The legal framework for Sango is described tersely as having these features: “e-residency program, citizenship by investment, online business registration, income tax 0%, corporate tax 0%, … crypto crowdfunding for PPP infrastructure programs, tokenization framework for assets and national resources, and creation of the Digital National Bank.”

It doesn’t take a forensics expert to detect the ugly truth mixed with the fantasy being perpetrated here—against one of the poorest, most desperate countries in the world.

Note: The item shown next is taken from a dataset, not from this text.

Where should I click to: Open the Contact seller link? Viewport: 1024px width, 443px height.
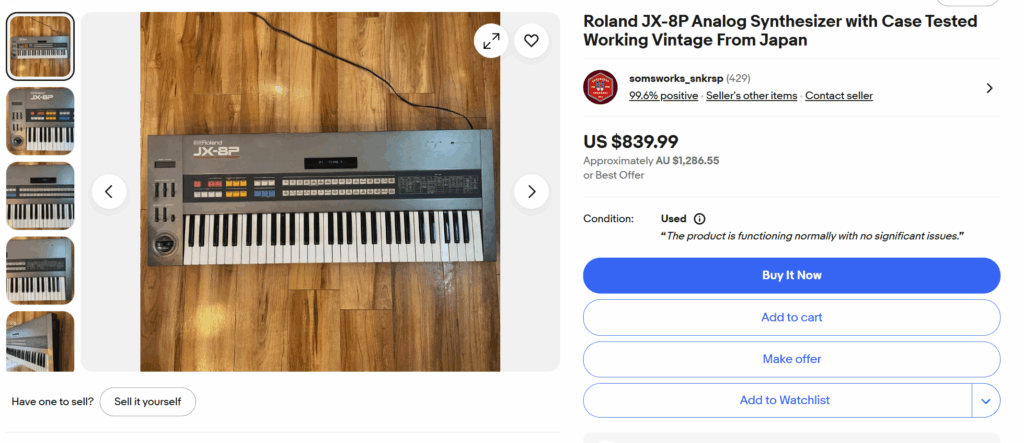point(839,95)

The CAR government hired Mara (CoinMara Inc.), a Kenyan “crypto exchange platform,” as consultant for its venture into crypto on May 6. Mara was started only a year ago by Nigerian media producer and techno-whiz Chi Nnadi, along with Dearg OBartuin and Lucas Llinás Múnera. On May 11, it announced a $23 million cash infusion from venture capitalists.

Kenya and Nigeria are Mara’s other initial targets in its plan to spread its crypto operations across Africa. Kenya is already a hotbed of crypto expansion, being rated number 5 in last year’s Global Crypto Adoption Index, “and Kenyans are already directly trading crypto-currencies with each other more than elsewhere in the world,” according to Capital Business (Nairobi) May 9.

The World Economic Forum reports estimates that show crypto adoption had grown by $106 billion in Africa in the year ending June 2021.